A U.S. military judge ruled Friday that the American government must
reveal the names and notes of those who interrogated Canadian Omar
Khadr after he was captured in Afghanistan in 2002. The Toronto-born
teenager has been detained at the Guantanamo Bay military base, facing
charges of throwing a grenade that killed one American soldier and
injured another. His lawyers claim interrogators used torture to
pressure himinto making self-incriminating statements.
http://www.cbc.ca/world/story/2008/03/1 ... trial.html
Judge grants Khadr defence request for details of interrogations
Last Updated: Friday, March 14, 2008 | 4:51 PM ET
A U.S. military judge ruled Friday that the American government must reveal the names and notes of those who interrogated Canadian Omar Khadr after he was captured in Afghanistan in 2002.
Khadr's legal team has argued that the information is key to determining whether the Toronto-born man was pressured into making incriminating statements through torture during questioning at an Afghanistan air base.

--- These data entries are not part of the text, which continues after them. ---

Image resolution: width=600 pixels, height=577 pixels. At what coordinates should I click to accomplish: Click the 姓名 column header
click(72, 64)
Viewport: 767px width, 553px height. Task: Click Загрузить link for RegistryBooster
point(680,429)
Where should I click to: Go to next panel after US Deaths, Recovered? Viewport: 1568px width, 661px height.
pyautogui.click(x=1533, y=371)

Omar Khadr, shown in a file photo from around the time he was captured by U.S. forces in Afghanistan, has been detained at the U.S. military prison at Guantanamo Bay since 2002.
(Canadian Press) If extracted through torture, the defence wants Khadr's comments stricken from the record.

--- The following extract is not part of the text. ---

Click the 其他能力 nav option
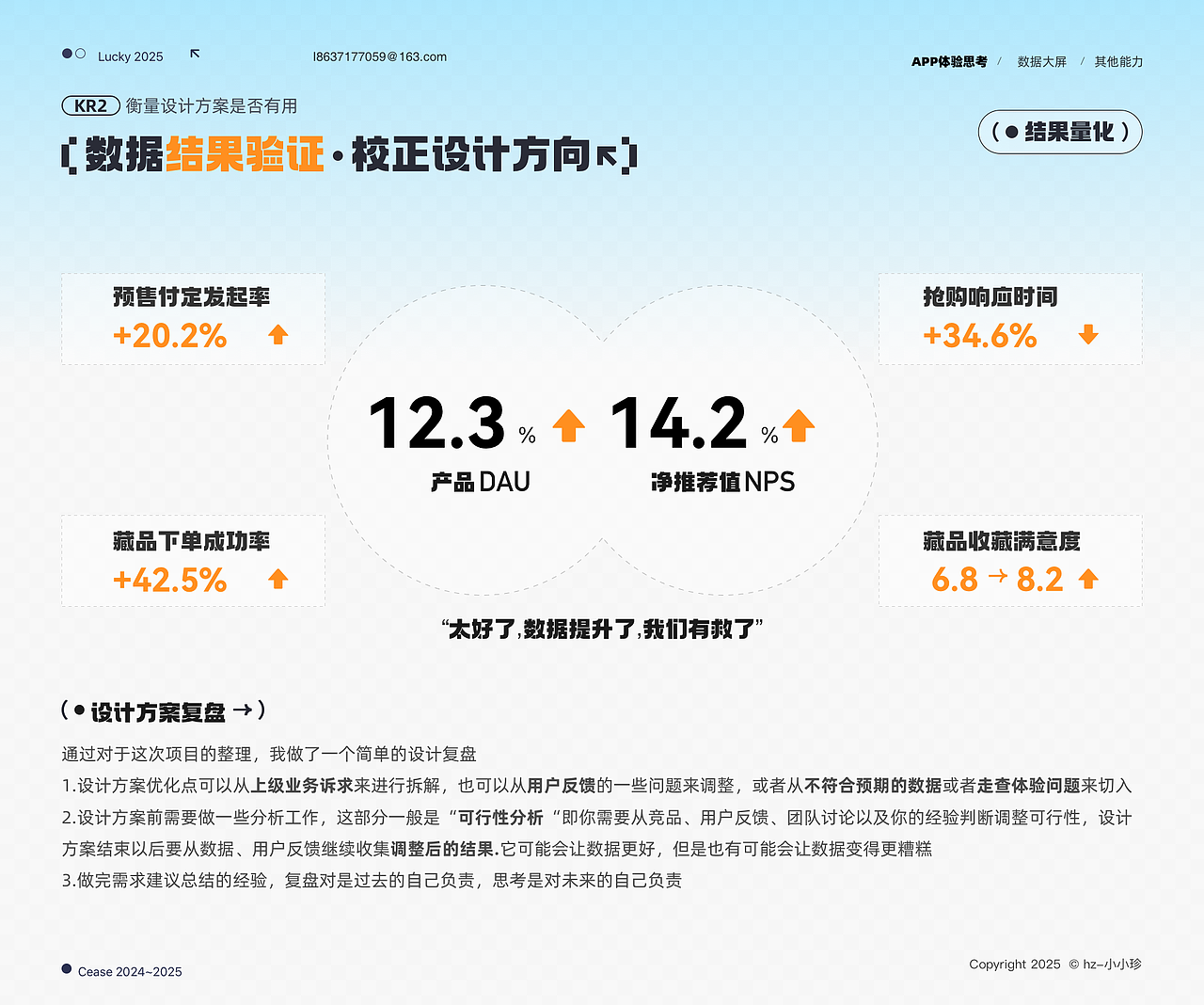This screenshot has height=1005, width=1204. pyautogui.click(x=1117, y=61)
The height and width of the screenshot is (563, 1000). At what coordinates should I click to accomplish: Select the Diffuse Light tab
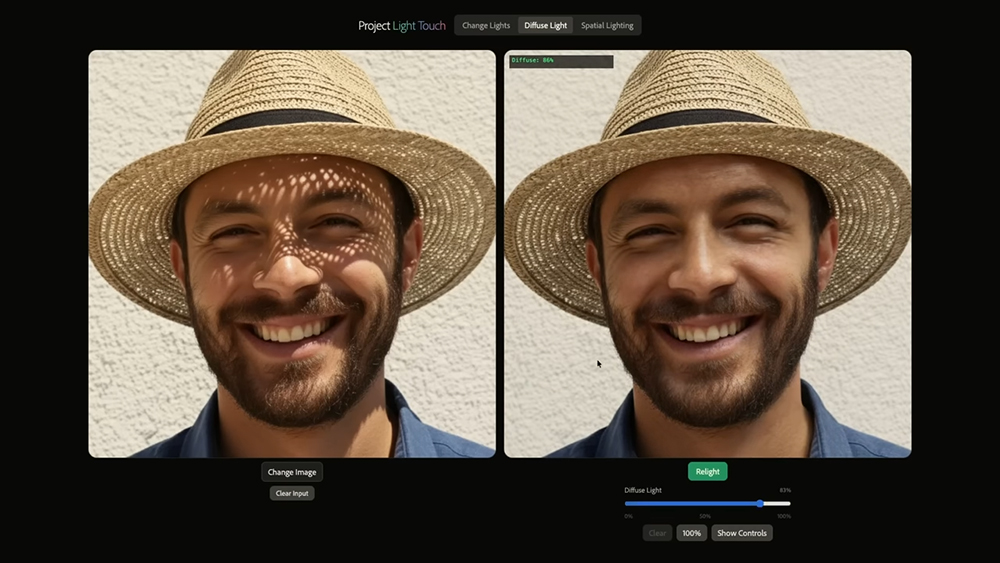546,26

The ruling is a key victory for the legal team of Khadr, now 21, who is charged with murder in the death of a U.S. soldier during a gun battle in Afghanistan in 2002. He also faces charges of spying, conspiracy and supporting terrorism.
Since his capture at age 15, he's been held at the U.S. naval base in Guantanamo Bay, Cuba. The lawyers claim their client has been questioned more than a hundred times, sometimes under conditions that constitute torture.

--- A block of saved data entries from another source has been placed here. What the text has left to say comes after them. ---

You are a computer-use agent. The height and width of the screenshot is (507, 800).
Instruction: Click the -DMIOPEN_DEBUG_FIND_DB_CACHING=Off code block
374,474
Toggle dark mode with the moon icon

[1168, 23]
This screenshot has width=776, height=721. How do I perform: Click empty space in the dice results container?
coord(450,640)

Col. Peter Brownback, the judge presiding over the military tribunal, also ordered an on-site commander who wrote a report a day after the July 28, 2002, gun battle must speak with Khadr's legal team before the beginning of the trial, the CBC's Bill Gillespie reported from Guantanamo Bay.
The ruling means Khadr's scheduled May 5 trial date will be delayed at least into the summer or even later.
Khadr's lawyers have requested they be given the identities of interrogators plus hundreds of pages of notes they wrote while questioning Khadr at a U.S.-run detention centre at the Bagram air base, north of Kabul.
Defence alleges gun battle report altered
Khadr has been quoted as making several incriminating statements during that period of questioning, including that he wanted to kill a lot of U.S. soldiers. He also is alleged to have said that the Taliban were offering a $1,500 bounty for each U.S. soldier.
Court documents later revealed interrogators at the air base used attack dogs to terrorize prisoners and hung prisoners by their wrists.
The defence team also sought the names of witnesses who were present at the 2002 Afghan battle that led to the death of U.S. medic Sgt. First Class Christopher J. Speer.
Lt.-Cmdr. William Kuebler, Khadr's defence lawyer, told a pre-trial hearing on Thursday that a military commander "retroactively altered" the gun battle report to redirect blame for the soldier's death to Khadr.
"What we have is, as I said at the outset, is this manufactured story about Omar's participation in the event, or this myth about Omar's participation in the event, which appears to have been manufactured at some point during his detention," Kuebler said.
Kuebler alleged that the day after the gun battle, July 28, 2002, a U.S. on-site commander identified only as "Colonel W" wrote a report on his soldiers' attack on the compound where Khadr and three other Islamist fighters were holed up.
In the report, the commander said a U.S. soldier killed a man identified as the suspect in the slaying, Kuebler said.
But, he alleged, the report was revised months later, under the same date, to say a U.S. fighter had only "engaged the assailant." Kuebler said the "updated" document was presented to him by prosecutors.